:: Work to be completed ::
All lines in the material containing the word "marker" need to be copied.

:: Material shown ::
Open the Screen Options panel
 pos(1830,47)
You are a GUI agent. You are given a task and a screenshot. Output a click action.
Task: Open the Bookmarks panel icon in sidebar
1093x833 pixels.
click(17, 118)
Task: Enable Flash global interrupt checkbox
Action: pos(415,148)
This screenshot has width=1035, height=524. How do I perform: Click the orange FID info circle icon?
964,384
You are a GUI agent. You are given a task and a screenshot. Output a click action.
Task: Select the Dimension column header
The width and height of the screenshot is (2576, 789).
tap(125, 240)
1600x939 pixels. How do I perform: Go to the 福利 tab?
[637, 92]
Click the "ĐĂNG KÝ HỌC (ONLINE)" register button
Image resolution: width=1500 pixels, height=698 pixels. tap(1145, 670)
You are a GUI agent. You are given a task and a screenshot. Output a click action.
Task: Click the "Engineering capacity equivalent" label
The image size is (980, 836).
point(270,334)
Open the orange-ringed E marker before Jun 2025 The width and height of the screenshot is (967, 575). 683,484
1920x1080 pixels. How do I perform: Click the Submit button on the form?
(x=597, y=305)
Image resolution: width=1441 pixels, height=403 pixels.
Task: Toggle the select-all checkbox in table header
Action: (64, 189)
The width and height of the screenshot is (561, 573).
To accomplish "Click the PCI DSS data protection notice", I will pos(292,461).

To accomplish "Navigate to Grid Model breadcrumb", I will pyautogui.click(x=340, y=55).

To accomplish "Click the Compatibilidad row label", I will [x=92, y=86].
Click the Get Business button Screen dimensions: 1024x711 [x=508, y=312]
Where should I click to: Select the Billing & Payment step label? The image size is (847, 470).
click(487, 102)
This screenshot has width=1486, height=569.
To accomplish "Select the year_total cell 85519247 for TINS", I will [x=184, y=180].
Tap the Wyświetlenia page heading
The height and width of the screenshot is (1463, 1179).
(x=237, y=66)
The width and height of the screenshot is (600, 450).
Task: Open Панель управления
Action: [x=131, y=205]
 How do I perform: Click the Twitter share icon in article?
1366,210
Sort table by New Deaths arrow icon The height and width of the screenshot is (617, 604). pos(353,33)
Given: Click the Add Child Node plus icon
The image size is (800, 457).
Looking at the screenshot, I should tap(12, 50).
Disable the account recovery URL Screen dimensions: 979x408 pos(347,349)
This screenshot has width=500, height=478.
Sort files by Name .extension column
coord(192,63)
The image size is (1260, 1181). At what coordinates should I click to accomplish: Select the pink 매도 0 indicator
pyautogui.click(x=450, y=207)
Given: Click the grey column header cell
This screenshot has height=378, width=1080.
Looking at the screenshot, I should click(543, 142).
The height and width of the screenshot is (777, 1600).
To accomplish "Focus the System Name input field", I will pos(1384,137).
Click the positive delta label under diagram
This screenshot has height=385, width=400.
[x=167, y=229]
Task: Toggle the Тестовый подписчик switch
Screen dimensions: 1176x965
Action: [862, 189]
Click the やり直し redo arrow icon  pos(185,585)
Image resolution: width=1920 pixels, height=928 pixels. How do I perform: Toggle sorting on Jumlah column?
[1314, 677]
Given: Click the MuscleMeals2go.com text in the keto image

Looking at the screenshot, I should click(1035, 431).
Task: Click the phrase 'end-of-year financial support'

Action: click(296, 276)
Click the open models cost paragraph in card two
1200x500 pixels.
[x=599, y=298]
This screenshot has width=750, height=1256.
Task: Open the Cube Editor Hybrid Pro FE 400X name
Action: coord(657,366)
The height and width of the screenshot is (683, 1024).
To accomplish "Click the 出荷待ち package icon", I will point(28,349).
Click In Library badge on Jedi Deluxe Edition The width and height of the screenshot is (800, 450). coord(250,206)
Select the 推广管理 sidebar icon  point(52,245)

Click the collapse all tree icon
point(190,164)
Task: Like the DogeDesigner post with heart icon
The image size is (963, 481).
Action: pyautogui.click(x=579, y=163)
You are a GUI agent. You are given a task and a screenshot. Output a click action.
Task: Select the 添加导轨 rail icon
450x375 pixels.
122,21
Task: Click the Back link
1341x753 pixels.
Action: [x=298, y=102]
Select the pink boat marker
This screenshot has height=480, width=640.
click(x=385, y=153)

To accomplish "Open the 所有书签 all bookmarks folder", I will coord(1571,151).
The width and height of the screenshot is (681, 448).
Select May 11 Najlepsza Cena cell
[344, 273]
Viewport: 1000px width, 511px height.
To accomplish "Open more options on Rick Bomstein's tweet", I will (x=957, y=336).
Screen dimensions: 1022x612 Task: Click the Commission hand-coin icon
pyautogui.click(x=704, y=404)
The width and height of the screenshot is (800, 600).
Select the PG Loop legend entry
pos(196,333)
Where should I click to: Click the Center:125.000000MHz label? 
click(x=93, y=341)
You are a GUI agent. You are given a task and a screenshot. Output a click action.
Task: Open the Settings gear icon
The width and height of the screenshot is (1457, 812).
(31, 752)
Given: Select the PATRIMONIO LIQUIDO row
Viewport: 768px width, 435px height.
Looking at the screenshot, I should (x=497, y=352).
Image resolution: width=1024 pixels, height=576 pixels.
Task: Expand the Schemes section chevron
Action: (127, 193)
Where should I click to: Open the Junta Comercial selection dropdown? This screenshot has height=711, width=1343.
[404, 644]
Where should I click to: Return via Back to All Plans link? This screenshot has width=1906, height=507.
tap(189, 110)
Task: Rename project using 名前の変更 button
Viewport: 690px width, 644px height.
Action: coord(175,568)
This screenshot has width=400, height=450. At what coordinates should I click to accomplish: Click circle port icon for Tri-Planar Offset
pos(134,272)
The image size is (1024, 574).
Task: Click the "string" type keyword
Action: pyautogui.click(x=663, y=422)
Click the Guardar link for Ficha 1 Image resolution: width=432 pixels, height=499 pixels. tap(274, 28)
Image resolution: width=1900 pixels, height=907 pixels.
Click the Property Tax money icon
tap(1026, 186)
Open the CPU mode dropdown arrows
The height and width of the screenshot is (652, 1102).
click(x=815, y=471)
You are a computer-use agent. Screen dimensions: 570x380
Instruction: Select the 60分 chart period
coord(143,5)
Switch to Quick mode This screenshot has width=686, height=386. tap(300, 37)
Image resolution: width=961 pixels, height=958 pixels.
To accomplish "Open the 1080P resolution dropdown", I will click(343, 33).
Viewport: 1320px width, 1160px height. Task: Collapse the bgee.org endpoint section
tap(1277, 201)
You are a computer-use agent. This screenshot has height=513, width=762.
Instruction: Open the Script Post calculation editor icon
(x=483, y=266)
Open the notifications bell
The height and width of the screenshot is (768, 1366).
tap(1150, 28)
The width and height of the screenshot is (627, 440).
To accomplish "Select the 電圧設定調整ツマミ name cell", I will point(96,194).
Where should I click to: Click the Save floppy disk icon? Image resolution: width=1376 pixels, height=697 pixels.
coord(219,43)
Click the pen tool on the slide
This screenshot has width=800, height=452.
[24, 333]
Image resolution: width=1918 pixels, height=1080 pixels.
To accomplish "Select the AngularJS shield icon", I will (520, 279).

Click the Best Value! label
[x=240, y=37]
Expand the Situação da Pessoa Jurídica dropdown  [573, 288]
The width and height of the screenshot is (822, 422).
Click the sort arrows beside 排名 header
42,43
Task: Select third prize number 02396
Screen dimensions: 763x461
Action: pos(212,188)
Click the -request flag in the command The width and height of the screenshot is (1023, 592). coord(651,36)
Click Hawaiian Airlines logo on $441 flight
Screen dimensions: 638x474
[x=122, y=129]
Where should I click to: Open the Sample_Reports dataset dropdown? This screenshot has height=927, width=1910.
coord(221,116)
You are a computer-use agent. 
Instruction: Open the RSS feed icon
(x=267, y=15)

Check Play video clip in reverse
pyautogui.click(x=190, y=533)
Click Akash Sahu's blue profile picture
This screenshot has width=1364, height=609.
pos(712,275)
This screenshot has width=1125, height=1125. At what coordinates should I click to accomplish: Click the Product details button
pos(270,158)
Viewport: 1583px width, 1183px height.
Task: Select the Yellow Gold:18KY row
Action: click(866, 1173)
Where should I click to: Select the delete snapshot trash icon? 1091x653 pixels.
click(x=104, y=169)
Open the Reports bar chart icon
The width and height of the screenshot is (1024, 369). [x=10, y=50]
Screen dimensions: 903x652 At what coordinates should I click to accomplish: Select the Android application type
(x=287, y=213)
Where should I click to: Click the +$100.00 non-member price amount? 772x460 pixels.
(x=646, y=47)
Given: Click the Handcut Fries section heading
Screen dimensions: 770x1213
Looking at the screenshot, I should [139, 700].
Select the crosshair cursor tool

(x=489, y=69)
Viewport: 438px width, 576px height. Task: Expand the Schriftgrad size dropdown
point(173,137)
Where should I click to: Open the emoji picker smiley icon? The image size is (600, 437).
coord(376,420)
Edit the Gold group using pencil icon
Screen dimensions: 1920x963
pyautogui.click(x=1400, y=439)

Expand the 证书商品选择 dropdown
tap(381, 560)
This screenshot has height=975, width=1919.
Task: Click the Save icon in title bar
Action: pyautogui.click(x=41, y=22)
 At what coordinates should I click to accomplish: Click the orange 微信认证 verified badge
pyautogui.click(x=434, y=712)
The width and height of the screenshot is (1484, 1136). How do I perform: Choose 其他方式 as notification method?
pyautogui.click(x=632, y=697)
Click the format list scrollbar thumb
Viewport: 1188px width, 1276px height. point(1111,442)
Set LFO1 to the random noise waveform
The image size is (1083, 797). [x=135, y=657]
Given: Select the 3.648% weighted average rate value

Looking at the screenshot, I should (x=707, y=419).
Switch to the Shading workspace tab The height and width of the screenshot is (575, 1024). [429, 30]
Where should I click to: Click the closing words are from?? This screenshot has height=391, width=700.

:: Problem solution ::
Open the orange-ringed E marker before Jun 2025 The width and height of the screenshot is (967, 575). 683,484
Select the pink boat marker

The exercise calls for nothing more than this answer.